Directions ▸
From the data below, retype exactly the lines starting with the one that contains "bbPress (60, 2155)" and ending with the one that contains "Хостынг (52, 1984)", both included.

[Stored items]
# # # # #

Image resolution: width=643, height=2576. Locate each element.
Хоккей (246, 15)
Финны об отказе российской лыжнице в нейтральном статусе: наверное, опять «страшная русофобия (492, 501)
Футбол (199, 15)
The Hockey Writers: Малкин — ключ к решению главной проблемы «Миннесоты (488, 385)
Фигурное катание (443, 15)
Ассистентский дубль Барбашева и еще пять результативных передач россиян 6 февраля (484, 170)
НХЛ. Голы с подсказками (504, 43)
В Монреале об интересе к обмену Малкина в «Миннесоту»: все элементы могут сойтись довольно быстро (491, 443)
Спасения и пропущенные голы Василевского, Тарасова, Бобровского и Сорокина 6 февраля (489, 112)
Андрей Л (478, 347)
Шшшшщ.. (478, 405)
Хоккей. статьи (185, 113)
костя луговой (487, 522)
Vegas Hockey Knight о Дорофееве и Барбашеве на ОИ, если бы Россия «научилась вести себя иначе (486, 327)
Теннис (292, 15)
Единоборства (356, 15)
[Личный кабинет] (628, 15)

# # # # #

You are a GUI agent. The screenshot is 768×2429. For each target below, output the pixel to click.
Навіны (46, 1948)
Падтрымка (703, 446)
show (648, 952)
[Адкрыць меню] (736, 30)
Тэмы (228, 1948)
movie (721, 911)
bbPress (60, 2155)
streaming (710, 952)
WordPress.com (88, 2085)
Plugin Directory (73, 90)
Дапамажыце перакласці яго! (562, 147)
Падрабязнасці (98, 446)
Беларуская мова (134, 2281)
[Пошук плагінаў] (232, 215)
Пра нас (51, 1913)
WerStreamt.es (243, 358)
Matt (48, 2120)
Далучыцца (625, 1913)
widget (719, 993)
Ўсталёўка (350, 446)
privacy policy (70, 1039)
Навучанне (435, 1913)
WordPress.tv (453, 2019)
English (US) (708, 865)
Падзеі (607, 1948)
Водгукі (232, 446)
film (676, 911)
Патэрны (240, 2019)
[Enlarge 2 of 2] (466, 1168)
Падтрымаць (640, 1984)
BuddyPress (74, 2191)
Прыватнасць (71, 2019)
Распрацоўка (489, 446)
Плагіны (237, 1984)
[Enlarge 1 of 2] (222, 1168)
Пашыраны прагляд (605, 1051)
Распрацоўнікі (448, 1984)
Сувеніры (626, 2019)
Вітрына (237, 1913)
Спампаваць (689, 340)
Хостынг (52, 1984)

# # # # #

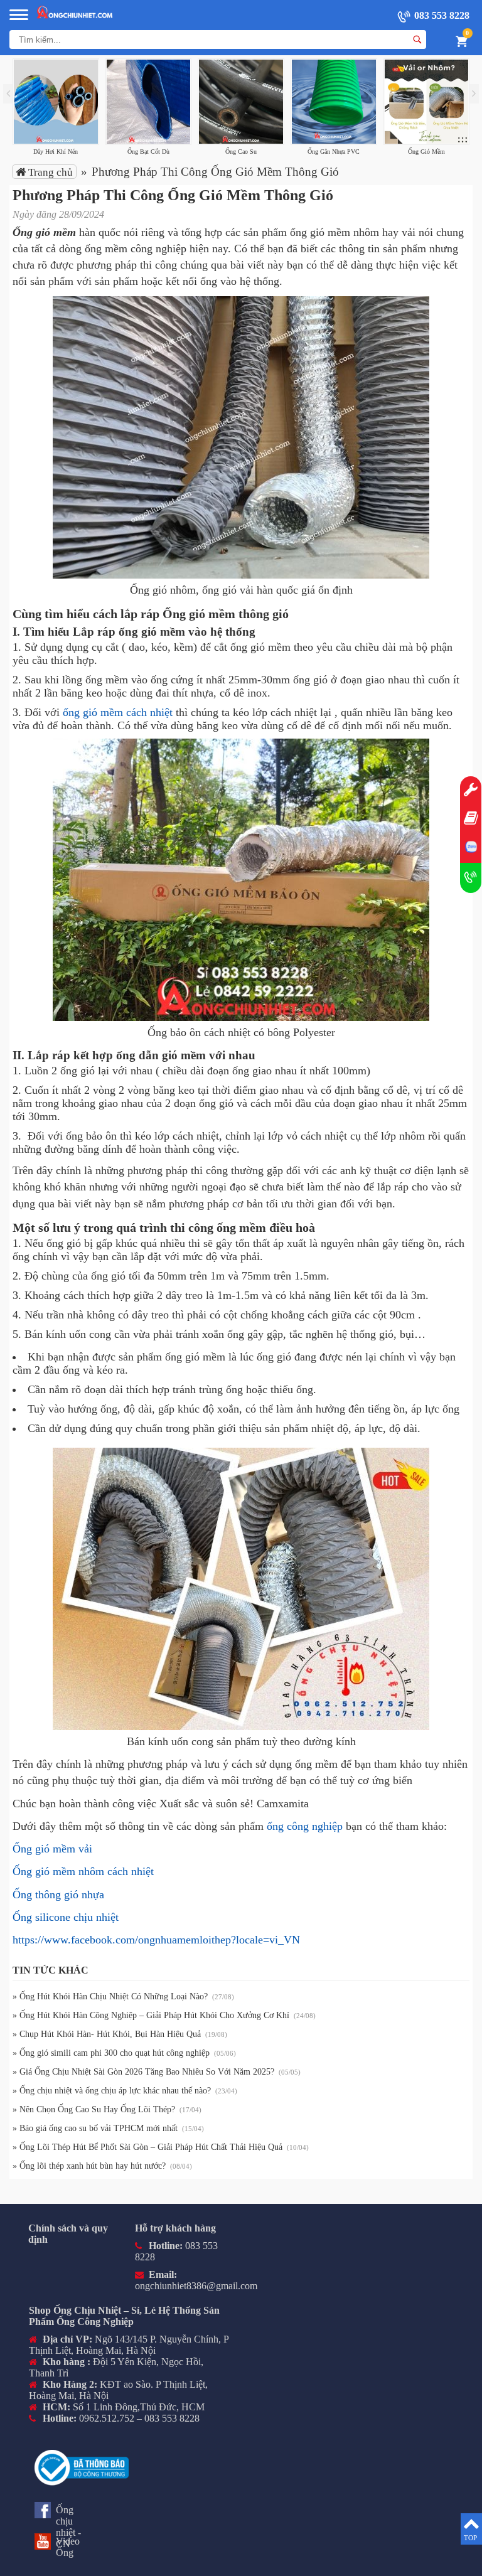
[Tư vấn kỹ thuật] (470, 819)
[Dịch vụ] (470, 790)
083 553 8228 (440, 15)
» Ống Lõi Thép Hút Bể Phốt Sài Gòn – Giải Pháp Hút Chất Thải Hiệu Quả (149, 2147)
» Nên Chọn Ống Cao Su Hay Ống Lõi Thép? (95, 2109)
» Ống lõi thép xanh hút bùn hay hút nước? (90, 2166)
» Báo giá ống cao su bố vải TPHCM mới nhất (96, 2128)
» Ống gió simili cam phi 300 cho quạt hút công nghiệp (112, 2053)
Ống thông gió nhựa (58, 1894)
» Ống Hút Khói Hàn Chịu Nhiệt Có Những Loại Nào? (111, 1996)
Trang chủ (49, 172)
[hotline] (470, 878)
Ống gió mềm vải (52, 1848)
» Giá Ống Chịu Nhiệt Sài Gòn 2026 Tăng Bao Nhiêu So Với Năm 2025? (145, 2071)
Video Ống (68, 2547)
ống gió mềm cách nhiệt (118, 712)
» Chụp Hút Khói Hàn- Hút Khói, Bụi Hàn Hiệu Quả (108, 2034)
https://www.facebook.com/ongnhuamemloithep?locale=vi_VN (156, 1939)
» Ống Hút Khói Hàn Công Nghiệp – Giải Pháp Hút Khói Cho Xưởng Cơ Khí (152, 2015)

# # # # #

Result of this exercise ▸
bbPress (60, 2155)
streaming (710, 952)
WordPress.com (88, 2085)
Plugin Directory (73, 90)
Дапамажыце перакласці яго! (562, 147)
Падрабязнасці (98, 446)
Беларуская мова (134, 2281)
[Пошук плагінаў] (232, 215)
Пра нас (51, 1913)
WerStreamt.es (243, 358)
Matt (48, 2120)
Далучыцца (625, 1913)
widget (719, 993)
Ўсталёўка (350, 446)
privacy policy (70, 1039)
Навучанне (435, 1913)
WordPress.tv (453, 2019)
English (US) (708, 865)
Падзеі (607, 1948)
Водгукі (232, 446)
film (676, 911)
Патэрны (240, 2019)
[Enlarge 2 of 2] (466, 1168)
Падтрымаць (640, 1984)
BuddyPress (74, 2191)
Прыватнасць (71, 2019)
Распрацоўка (489, 446)
Плагіны (237, 1984)
[Enlarge 1 of 2] (222, 1168)
Пашыраны прагляд (605, 1051)
Распрацоўнікі (448, 1984)
Сувеніры (626, 2019)
Вітрына (237, 1913)
Спампаваць (689, 340)
Хостынг (52, 1984)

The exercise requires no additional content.